On a learnability question associated to neural networks with continuous activations (extended abstract)

  • Authors:
  • Bhaskar DasGupta;Hava T. Siegelmann;Eduardo Sontag

  • Affiliations:
  • Department of Computer Science, University of Minnesota, Minneapolis, MN;Department of Computer Science, Bar-Ilan University, Ramat-Gan 52900, Israel;Department of Mathematics, Rutgers University, New Brunswick, NJ

  • Venue:
  • COLT '94 Proceedings of the seventh annual conference on Computational learning theory
  • Year:
  • 1994

Quantified Score

Hi-index 0.00

Visualization

Abstract

This paper deals with learnability of concept classes defined by neural networks, showing the hardness of PAC-learning (in the complexity, not merely information-theoretic sense) for networks with a particular class of activation.
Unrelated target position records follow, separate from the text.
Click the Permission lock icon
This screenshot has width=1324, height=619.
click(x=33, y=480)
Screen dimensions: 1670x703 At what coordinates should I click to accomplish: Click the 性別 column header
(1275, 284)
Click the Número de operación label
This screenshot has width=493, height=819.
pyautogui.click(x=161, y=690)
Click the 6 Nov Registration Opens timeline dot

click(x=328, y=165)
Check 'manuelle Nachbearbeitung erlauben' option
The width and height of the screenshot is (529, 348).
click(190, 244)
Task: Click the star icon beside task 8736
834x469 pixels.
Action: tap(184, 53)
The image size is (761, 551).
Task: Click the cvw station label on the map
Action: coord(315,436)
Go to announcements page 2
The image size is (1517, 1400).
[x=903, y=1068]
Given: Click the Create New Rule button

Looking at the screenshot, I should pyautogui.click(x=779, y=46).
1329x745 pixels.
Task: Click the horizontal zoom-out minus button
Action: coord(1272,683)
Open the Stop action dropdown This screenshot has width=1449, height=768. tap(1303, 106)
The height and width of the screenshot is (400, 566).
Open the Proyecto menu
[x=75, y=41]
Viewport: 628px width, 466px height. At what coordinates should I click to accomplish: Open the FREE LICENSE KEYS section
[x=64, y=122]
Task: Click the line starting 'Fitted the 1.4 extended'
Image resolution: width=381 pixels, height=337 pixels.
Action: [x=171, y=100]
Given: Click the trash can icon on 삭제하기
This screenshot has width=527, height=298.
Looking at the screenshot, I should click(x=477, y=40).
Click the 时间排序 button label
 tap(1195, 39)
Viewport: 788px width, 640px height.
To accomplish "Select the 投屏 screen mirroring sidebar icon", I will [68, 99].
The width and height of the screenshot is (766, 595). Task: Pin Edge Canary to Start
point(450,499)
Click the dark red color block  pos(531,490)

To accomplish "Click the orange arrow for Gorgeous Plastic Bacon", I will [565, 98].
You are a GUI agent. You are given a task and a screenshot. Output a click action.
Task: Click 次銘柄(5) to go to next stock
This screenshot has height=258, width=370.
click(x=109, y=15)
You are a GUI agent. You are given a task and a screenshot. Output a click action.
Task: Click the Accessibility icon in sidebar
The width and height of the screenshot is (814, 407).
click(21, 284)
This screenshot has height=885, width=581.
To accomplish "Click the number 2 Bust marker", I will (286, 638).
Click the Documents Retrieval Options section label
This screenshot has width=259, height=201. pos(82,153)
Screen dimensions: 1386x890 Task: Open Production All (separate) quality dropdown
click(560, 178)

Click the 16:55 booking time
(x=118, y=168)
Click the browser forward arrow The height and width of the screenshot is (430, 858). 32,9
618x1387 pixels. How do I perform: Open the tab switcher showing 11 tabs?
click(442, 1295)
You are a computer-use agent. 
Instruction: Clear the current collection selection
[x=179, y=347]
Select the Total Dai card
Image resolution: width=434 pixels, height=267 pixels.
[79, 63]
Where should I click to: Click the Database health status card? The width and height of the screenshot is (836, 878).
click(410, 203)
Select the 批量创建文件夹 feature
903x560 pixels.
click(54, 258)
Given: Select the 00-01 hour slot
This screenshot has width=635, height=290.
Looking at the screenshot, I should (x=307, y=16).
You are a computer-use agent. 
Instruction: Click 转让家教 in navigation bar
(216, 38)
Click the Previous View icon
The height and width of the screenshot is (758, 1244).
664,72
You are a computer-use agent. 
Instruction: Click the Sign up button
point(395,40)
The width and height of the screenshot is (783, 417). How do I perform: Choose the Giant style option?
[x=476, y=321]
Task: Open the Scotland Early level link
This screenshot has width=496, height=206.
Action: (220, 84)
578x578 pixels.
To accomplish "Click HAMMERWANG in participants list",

The obstruction lies not with the VC dimension, which is known to grow slowly; instead, the result follows the fact that the loading problem is NP-complete. (The complexity scales badly with input dimension; the loading problem is polynomial-time if the input dimension is constant.) Similar and well-known theorems had already been proved by Megiddo and by Blum and Rivest, for binary-threshold networks. It turns out the general problem for continuous sigmoidal-type functions, as used in practical applications involving steepest descent, is not NP-hard—there are “sigmoidals” for which the problem is in fact trivial—so it is an open question to determine what properties of the activation function cause difficulties. Ours is the first result on the hardness of loading networks which do not consist of binary neurons; we employ a piecewise-linear activation function that has been used in the neural network literature. Our theoretical results lend further justification to the use of incremental (architecture-changing) techniques for training networks.